Fill up now: Warning to motorists before next big petrol hike

Author
Damien Venuto, NZ Herald,
Publish Date
Fri, 11 Mar 2022, 12:17PM

Fuel up now before the next big petrol price hike. 

That's the warning issued this morning by Waitomo group managing director Jimmy Ormsby to Kiwi motorists. 

"Today, we've been advised by our supplier that prices are increasing, with the biggest single jump in our wholesale price seen in my time," Ormsby said. 

"Despite keeping our own costs as low as we can, so we can deliver the fairest pump prices while ensuring we remain sustainable ourselves, we can't absorb all that rise ourselves – so pump prices are going to have to respond. 

"A jump of this level is going to hurt motorists and businesses big time, so as a Kiwi business, we're doing everything we can to minimise that pain, including forewarning our customers." 

Orsmby advised motorists to fill up today before 6pm, when the latest price rise will kick in. 

Ormsby said continued uncertainty over the Ukraine crisis and the ban on Russian fuel by the US and the UK had reverberated across the market, leading to crude oil prices rising to levels not seen since 2008. 
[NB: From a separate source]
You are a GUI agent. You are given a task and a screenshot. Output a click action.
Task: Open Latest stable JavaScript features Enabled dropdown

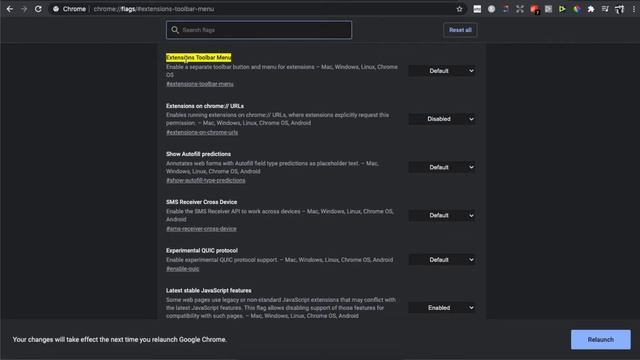click(442, 308)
"High fuel prices – like grocery prices, and housing prices – are part of the cost-of-living crisis, hitting Kiwis who least can afford it. Come spend a few hours pumping gas with me to get a good taste of how tough it is for many Kiwis just trying to put food on the table," Mr Ormsby said. 

AA principal policy advisor Terry Collins said that extreme volatility in the oil market was making it difficult for importers to pick when to buy. 

Prices have fluctuated wildly over the last week, rising to more than US$130 per barrel before dropping back down to around US$109. 

Collins attributes the big drop this week to United Arab Emirates increasing production off the back of the unrest in Ukraine. 

Collins noted that while this kind of volatility would be shorter term, he said the shift in European geopolitics would also have a longer-term impact on fuel prices. 

With European nations breaking ties with Europe, they will be forced to source their fuel from the same markets that New Zealand relies on for its oil. This in turn means that prices will continue to steadily increase in the coming years. 

Collins previously predicted petrol prices to exceed $3 per litre and he has taken that a step further now, saying that it's possible that fuel could reach $4 a litre. 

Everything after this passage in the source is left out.